Two scales were created from the PCA with rotation. The CDC HRQOL physical health scale (CDC-PH) included the four CDC items (minus the general health rating) that loaded on the first factor (Table (Table2).2). Although the general health item loaded on the first factor, it was not included because it would artificially inflate correlations with the SF-36v2, which contains the same item. The CDC HRQOL mental health scale (CDC-MH) included the three – CDC HRQOL items that loaded on the second factor (Table (Table2).2). All items included on these scales used the same 30-day metric. The one item that loaded negatively (very healthy/full of energy) was reverse-scored, and then the mean of the items in each scale was computed to represent the scale score. The Cronbach alpha reliability coefficient for B-PH was 0.84 and for CDC-MH was 0.91. When analyzed according to the order in which the instruments (SF-36v2 and CDC HRQOL were given), the results were nearly identical with the Cronbach alpha values falling within 1/100th of the alphas for the overall sample.

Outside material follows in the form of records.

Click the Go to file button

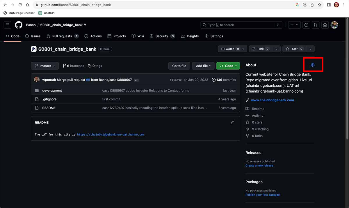tap(179, 66)
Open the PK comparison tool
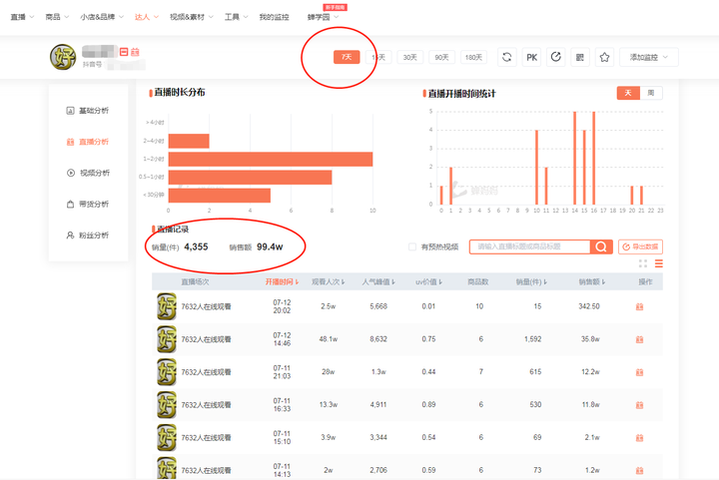Screen dimensions: 719x480 click(x=531, y=57)
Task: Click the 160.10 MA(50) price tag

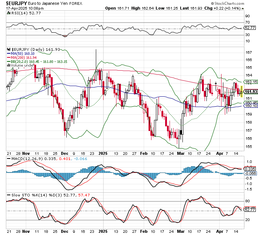Action: (x=250, y=106)
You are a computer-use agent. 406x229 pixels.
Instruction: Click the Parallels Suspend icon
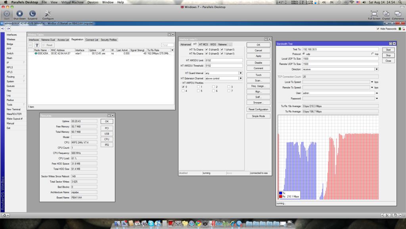click(33, 14)
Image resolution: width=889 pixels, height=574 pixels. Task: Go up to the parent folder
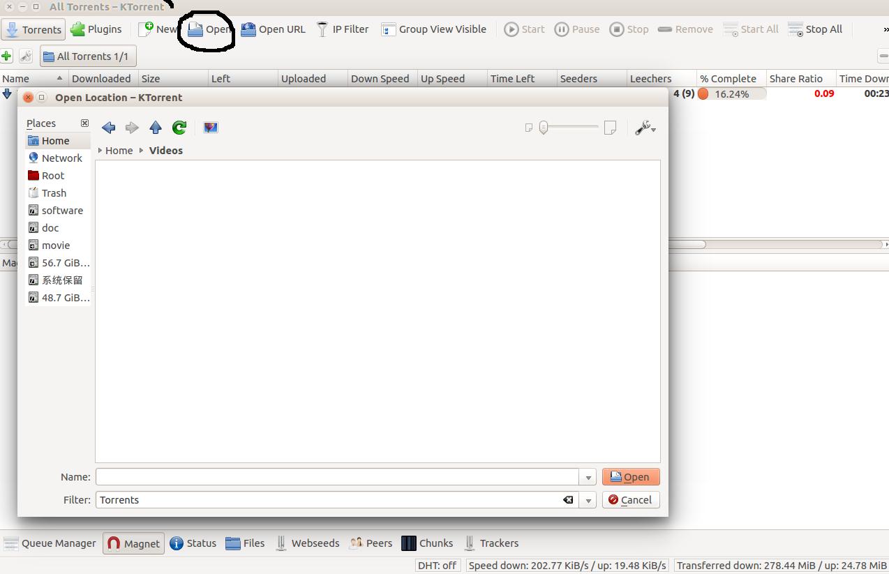[x=156, y=128]
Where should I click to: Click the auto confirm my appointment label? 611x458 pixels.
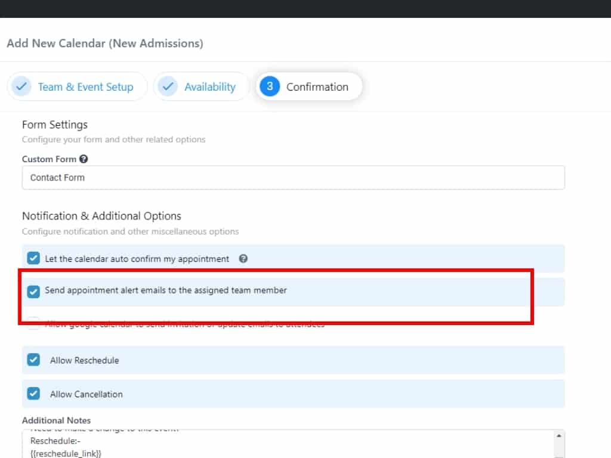[x=137, y=259]
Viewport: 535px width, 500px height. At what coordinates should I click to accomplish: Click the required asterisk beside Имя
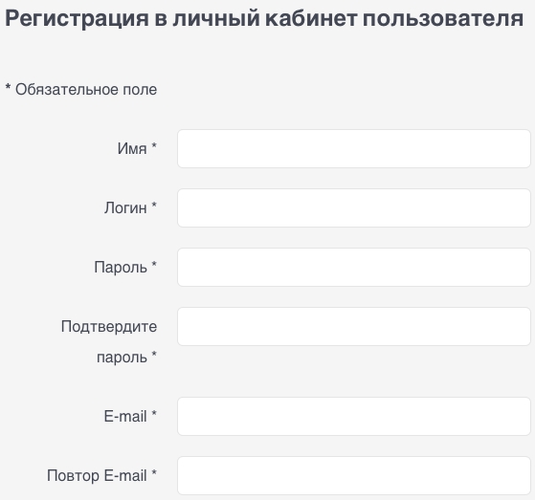point(154,145)
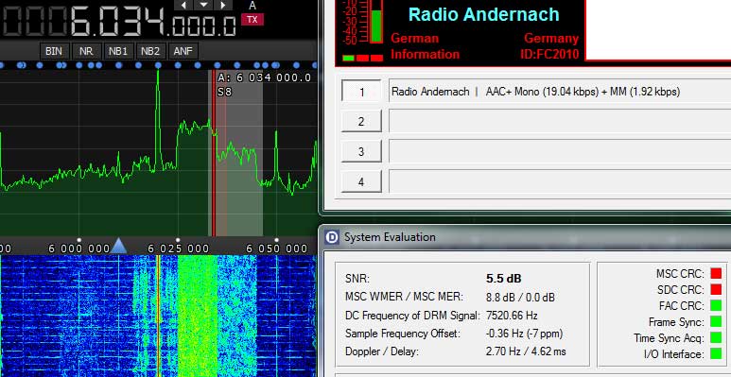Select DRM service button 3
This screenshot has height=377, width=731.
(x=361, y=151)
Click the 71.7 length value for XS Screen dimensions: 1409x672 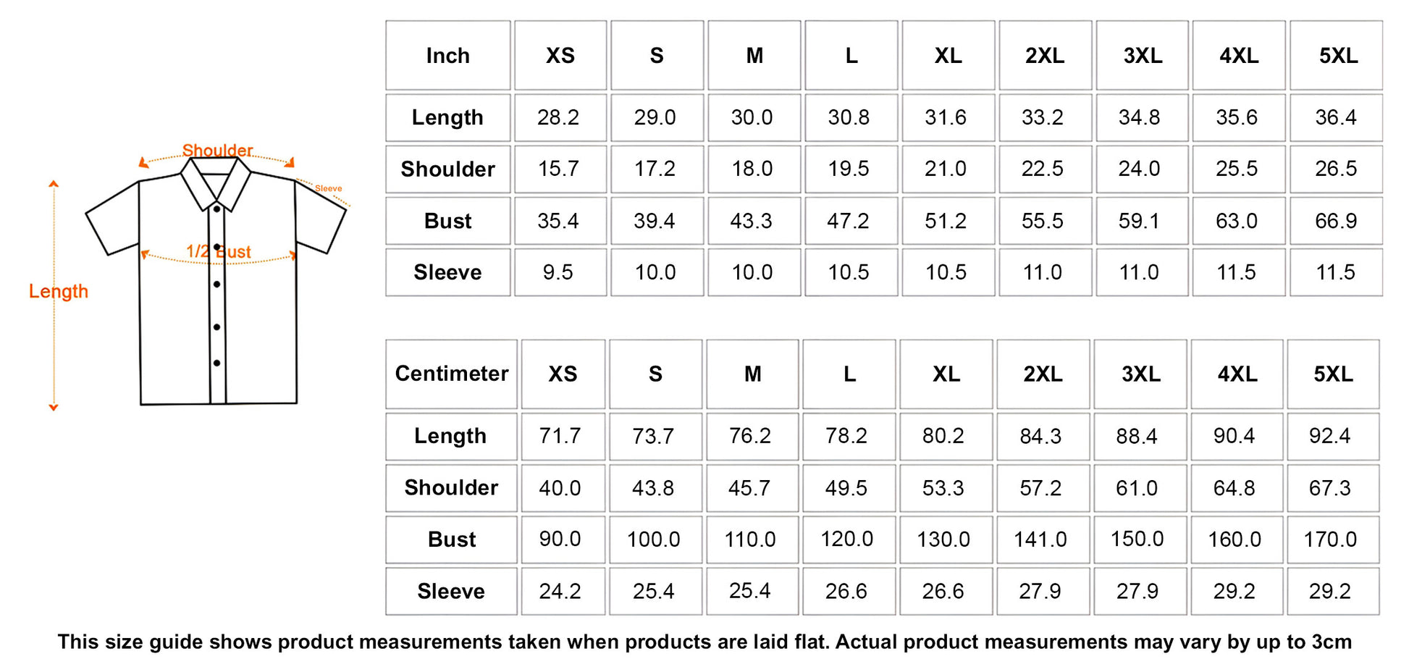(x=560, y=436)
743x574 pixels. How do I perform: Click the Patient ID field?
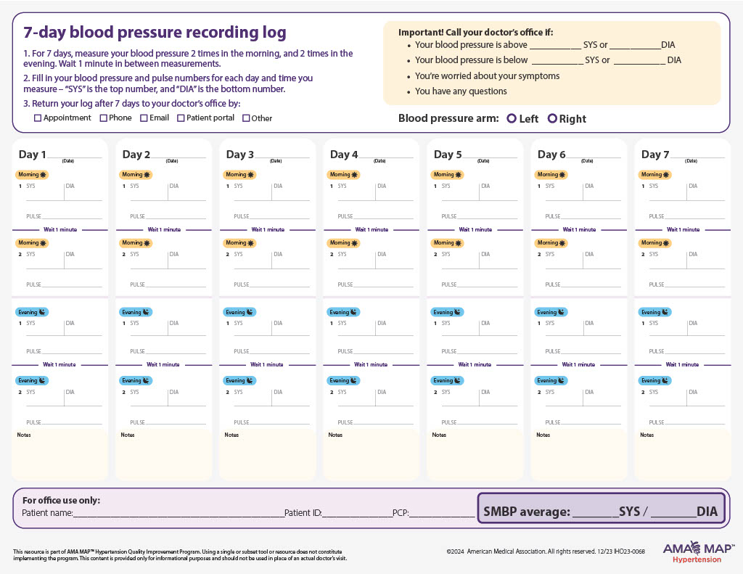click(x=356, y=512)
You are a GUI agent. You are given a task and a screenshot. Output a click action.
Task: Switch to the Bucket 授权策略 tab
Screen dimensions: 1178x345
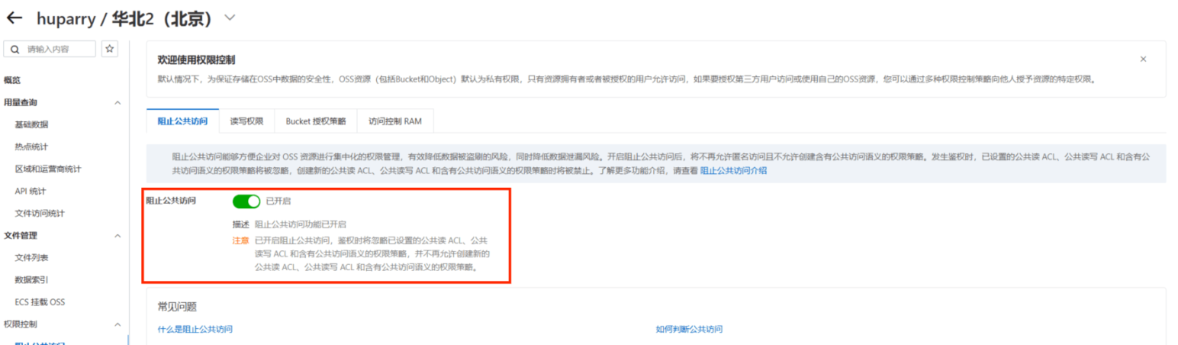316,121
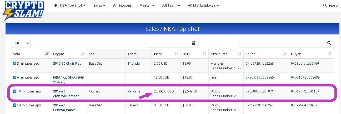Screen dimensions: 341x114
Task: Open the calendar date picker icon
Action: tap(194, 43)
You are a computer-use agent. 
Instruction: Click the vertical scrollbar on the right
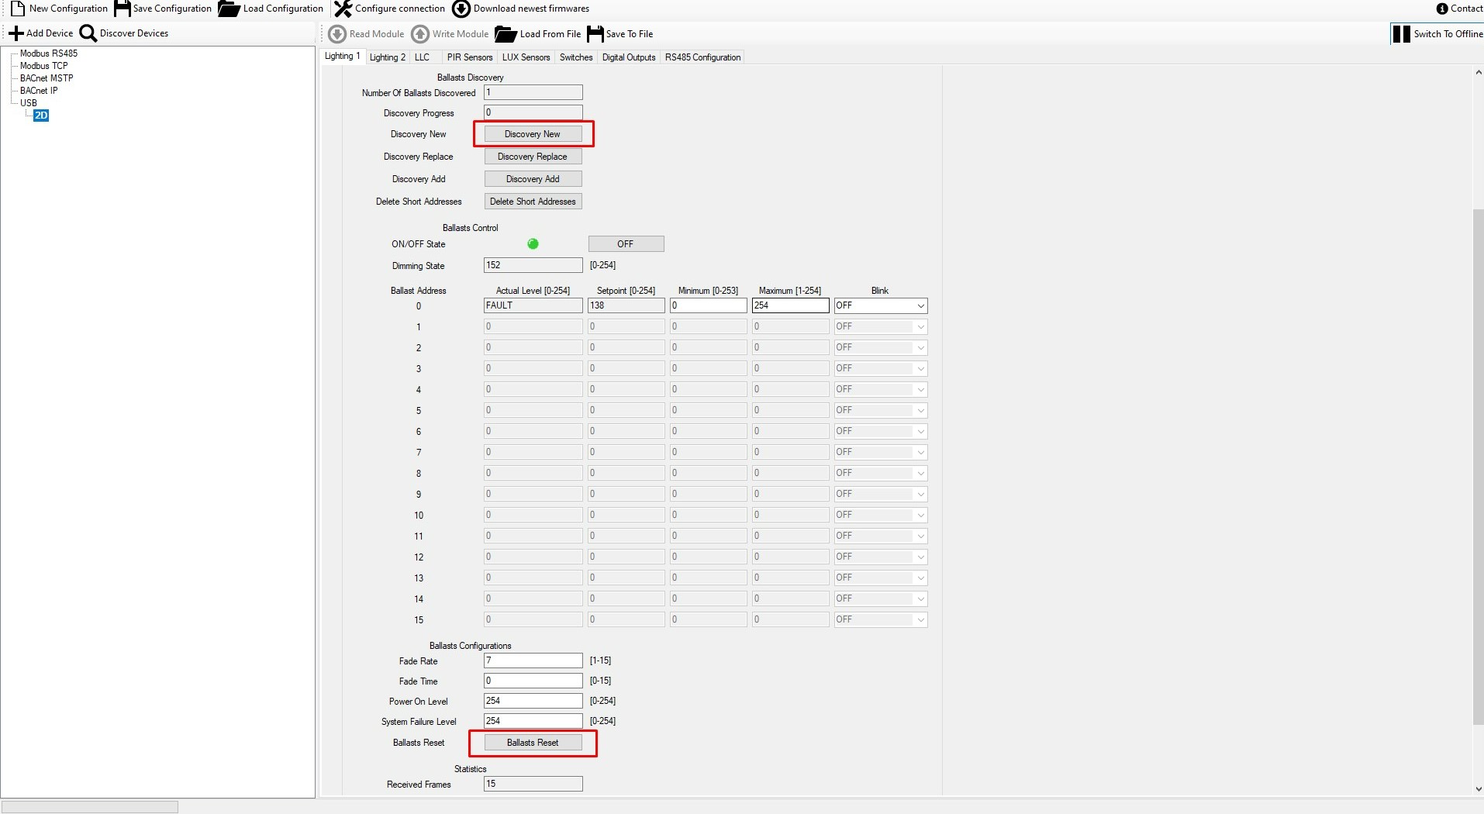click(1478, 465)
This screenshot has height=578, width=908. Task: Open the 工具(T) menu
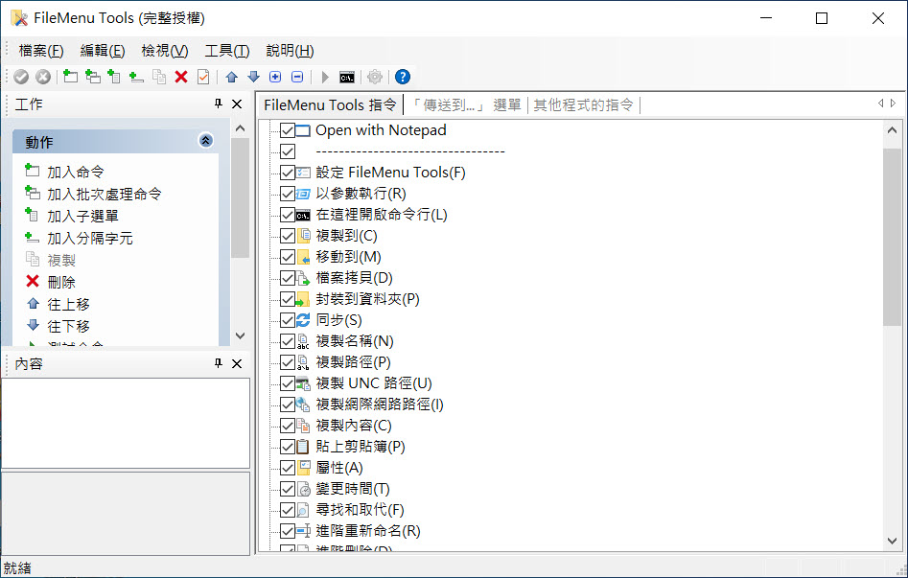(x=227, y=51)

Correlations were computed between each trait (physical health and mental health) and between each method of measurement (CDC HRQOL and SF-36v2). High scores on the SF-36v2 correspond to better functioning; whereas, high scores on CDC-PH and CDC-MH correspond to worse functioning. As a result, a strong negative correlation between the scales on the different instruments represents a strong positive relationship. In contrast, a strong negative relationship between scale scores on the same instrument would be represented by a positive correlation. The CDC-PH factor was more strongly correlated with the PCS (r = -.78, p < 0.0001) than the MCS (r = -.50, p < 0.0001), and the CDC-MH factor was correlated more strongly correlated with the MCS (r = -.71, p < 0.0001) than the PCS (r = -.35, p < 0.0001). The PCS and the MSC were weakly correlated (r = 0.23, p < 0.0001), but the CDC-PH factor was somewhat correlated with the CDC-MH factor (r = 0.58, p < 0.0001).

Regression

All of the CDC HRQOL items were entered into the regression equation as predictors of the PCS and MCS scales and these results are presented in Table Table3.3. With the general health rating included (same item as that in the SF-36v2 scales), the relative contribution of the CDC-HRQOL in predicting PCS was 73% (R2 = .73) and when the item was removed was 65% (R2 = .65). Whether the general health rating was included or removed, the relative contribution of the CDC HRQOL in predicting MCS was 56% (R2 = .56).

Table 3
Regression of CDC HRQOL items (with and without the general health item) on the SF-36v2 Scales

Responses to the General Health item appeared stable and were not significantly different depending on whether the CDC HRQOL or the SF-36v2 was administered first e.g., respondents who answered "excellent" on the first question tended to give the same response later in the survey. Correlations between the categorical responses on the SF-36v2 item and the CDC HRQOL item ranged from 0.88 to 0.95.

Discussion

Arthritis has a tremendous impact on HRQOL. Thus, measuring HRQOL is an important part of assessing the burden of disease. The National Arthritis Action Plan (NAAP) in conjunction with the Arthritis Foundation supports using the CDC HRQOL modules to increase HRQOL surveillance in people with arthritis [12]. State and local efforts can then target populations who bear the greatest burden. In addition, the Healthy Days measures are explicitly incorporated into the goals for HRQOL in Healthy People 2010 [13]. This surveillance helps to target those high-risk individuals who would benefit from medical, self-help, and community-based interventions.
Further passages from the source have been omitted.